По мнению авторов письма, партия перестала быть «живым самодеятельным коллективом, который чутко улавливает живую действительность», она разделилась на «секретарскую иерархию и мирян – на профессиональных партийных функционеров, подбираемых сверху, и прочую партийную массу, не участвующую в общественной жизни». А состав конференций и съездов подбирался так, что они в итоге становились распорядительными совещаниями этой иерархии.

Это все и порождало создание враждебных групп и фракций внутри партии, а необходима сплоченность партии. Тем самым авторы письма обвинили Сталина в появлении фракций: «Фракционный режим должен быть устранен – и это должны сделать в первую очередь его насадители, он должен быть заменен режимом товарищеского единства и внутрипартийной демократии»[147].

После этого ни о какой приостановке распространения письма Троцкого не могло быть и речи. 18 октября Политбюро приняло предложение ЦКК и на 25 октября 1923 года назначило сбор экстренного пленума. В повестке дня стоял один вопрос – внутрипартийное положение[148].


Лев Борисович Каменев

1923

[РГАСПИ. Ф. 323. Оп. 1. Д. 8. Л. 19]


19 октября члены Политбюро наконец подготовили ответ на письмо Троцкого. Это заняло целых 11 дней. Каменев принял непосредственное участие в его составлении. Ответ был подробным и продуманным. Именно поэтому его составление затянулось. Члены Политбюро постоянно вносили правки, придавая письму более жесткий, но официальный тон. Ответив на каждую претензию Троцкого, Политбюро уделило особое внимание вопросу о назначении секретарей. Оно заявляло о заблуждении Троцкого, так как все секретари, по убеждению членов Политбюро, «пользовались полной поддержкой местных организаций».

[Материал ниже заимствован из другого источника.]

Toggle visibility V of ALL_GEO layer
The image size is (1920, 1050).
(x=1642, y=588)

При этом в письме достаточно небрежно указывалось, что все привыкли к письмам и декларациям Троцкого, в которых он «неизменно подвергает критике чуть ли не всю деятельность ЦК». Даже Ленин не считал нужным отвечать на них. Однако на это письмо Политбюро не может не реагировать, так как Троцкий, «нападая первый на ЦК партии, выступает в качестве зачинщика борьбы против ЦК», причем в трудный для страны момент[149].

Его письмо однозначно названо «фракционной платформой» и «неслыханным заявлением», так как член ЦК и Политбюро не может и не должен агитировать против ЦК. «Заявление 46-ти», которое «едва ли займет особенно почетное место в истории РКП», охарактеризовано как перепев письма Троцкого, причем с приписками и оговорками.

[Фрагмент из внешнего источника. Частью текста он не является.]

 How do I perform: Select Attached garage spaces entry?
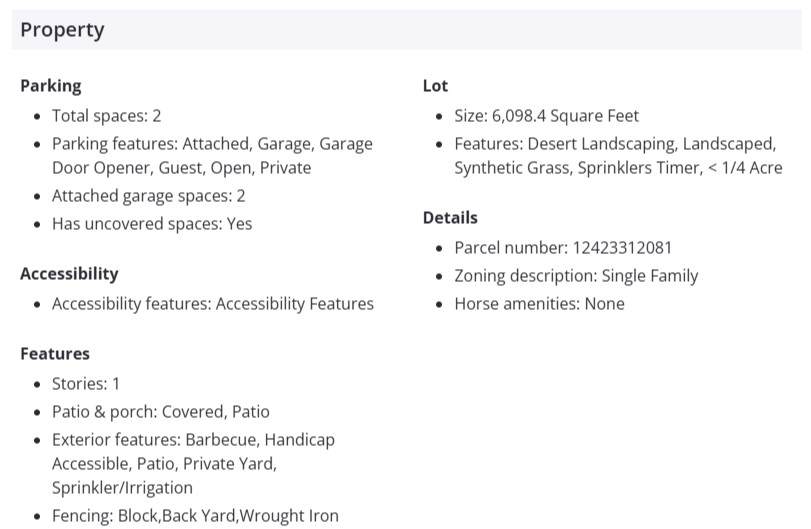pyautogui.click(x=148, y=196)
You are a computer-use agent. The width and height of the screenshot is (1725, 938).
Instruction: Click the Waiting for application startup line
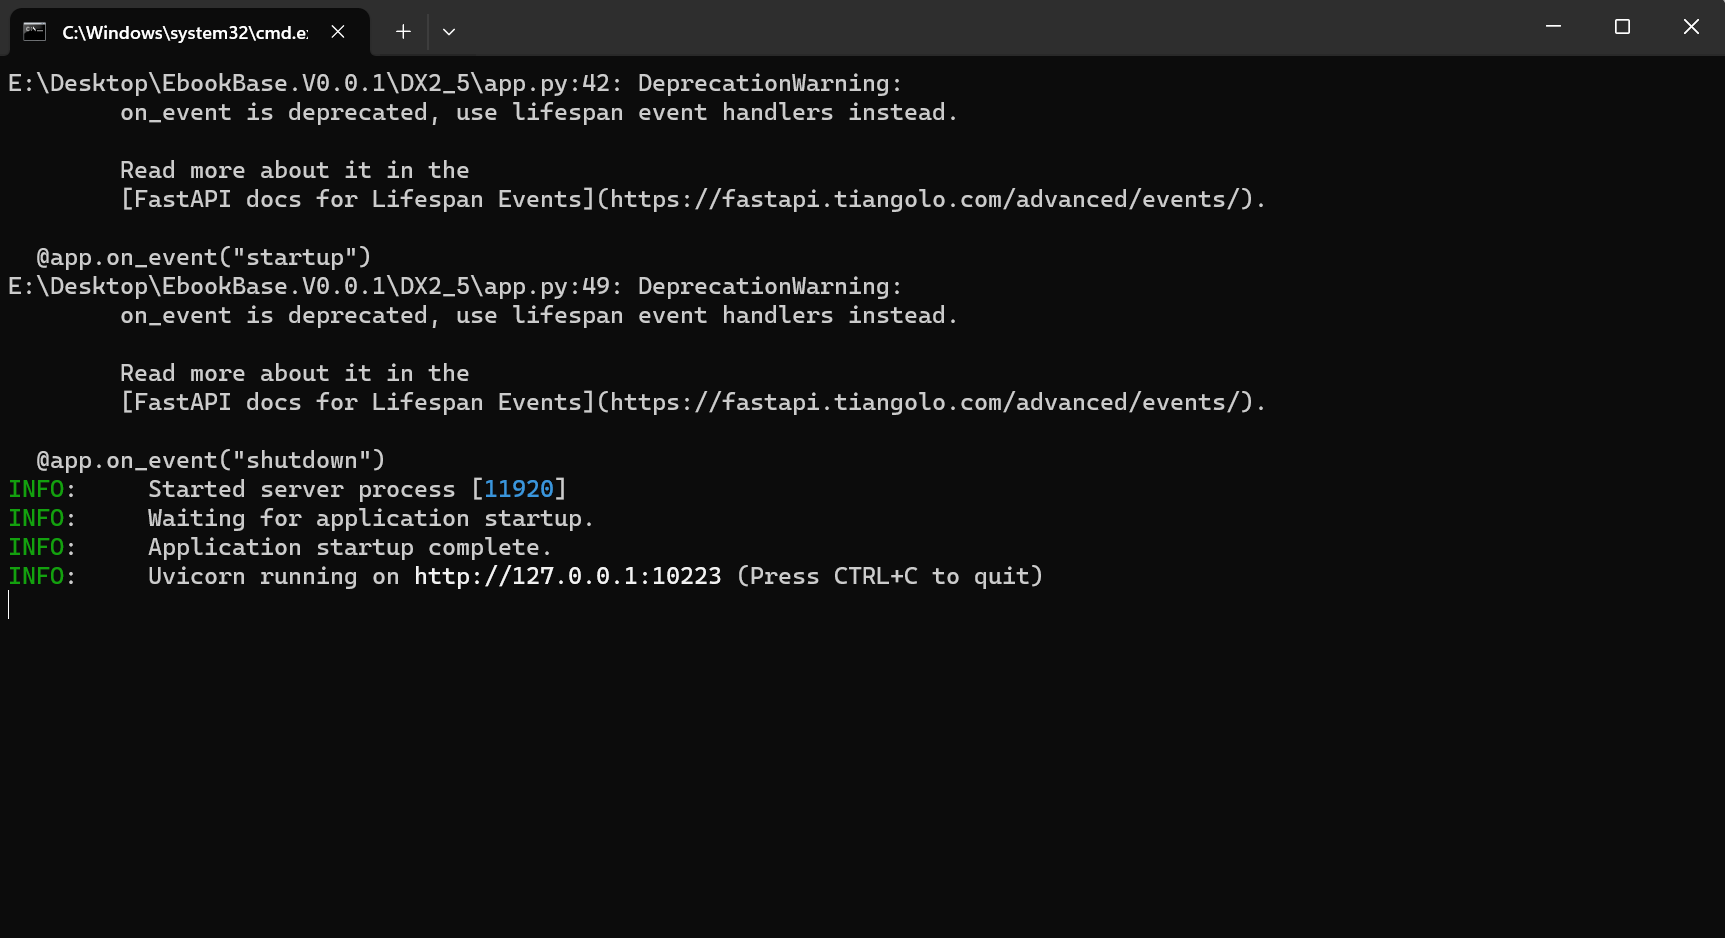(371, 518)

Ответное письмо членов Политбюро на письмо Л. Д. Троцкого от 8 октября

19 октября 1923

[РГАСПИ. Ф. 17. Оп. 171. Д. 25. Л. 110–147]


Завершая письмо, Политбюро упомянуло о существующих разногласиях в ЦК и в партии. Признавая, что они «немаловажны», Политбюро подчеркивало, что «они ни на йоту не поколеблют единства партии, если партия проявит достаточную твердость»[150].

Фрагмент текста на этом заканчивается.